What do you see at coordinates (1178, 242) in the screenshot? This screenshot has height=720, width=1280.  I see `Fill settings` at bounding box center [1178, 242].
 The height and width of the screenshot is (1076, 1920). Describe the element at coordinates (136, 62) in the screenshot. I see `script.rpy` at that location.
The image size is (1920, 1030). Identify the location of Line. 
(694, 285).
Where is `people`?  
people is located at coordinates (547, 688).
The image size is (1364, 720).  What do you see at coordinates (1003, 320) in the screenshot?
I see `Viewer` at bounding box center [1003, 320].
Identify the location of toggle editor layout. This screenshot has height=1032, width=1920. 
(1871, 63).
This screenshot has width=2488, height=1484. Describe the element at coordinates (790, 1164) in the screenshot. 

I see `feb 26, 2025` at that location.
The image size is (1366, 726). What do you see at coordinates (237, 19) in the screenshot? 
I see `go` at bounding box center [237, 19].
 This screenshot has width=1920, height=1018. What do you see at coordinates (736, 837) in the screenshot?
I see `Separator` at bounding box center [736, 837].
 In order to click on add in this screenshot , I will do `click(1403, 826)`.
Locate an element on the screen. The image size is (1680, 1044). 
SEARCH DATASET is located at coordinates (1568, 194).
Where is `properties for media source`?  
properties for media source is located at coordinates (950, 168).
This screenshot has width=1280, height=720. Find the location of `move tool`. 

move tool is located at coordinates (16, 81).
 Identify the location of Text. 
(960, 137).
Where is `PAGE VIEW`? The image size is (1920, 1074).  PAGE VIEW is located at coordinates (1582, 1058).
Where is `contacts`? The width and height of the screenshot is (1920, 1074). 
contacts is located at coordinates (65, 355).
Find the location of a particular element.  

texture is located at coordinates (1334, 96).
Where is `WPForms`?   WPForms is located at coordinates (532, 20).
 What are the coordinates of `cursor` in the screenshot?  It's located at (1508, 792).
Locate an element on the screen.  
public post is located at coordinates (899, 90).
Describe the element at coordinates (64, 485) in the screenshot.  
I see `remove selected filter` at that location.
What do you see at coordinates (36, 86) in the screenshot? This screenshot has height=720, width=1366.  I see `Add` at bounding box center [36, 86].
═══
GIVEN EXERCISE: Find each line in the records above that contains the word "properties", and copy those lines out in full.

SOLUTION TO THE EXERCISE:
Where is `properties for media source`?  
properties for media source is located at coordinates (950, 168).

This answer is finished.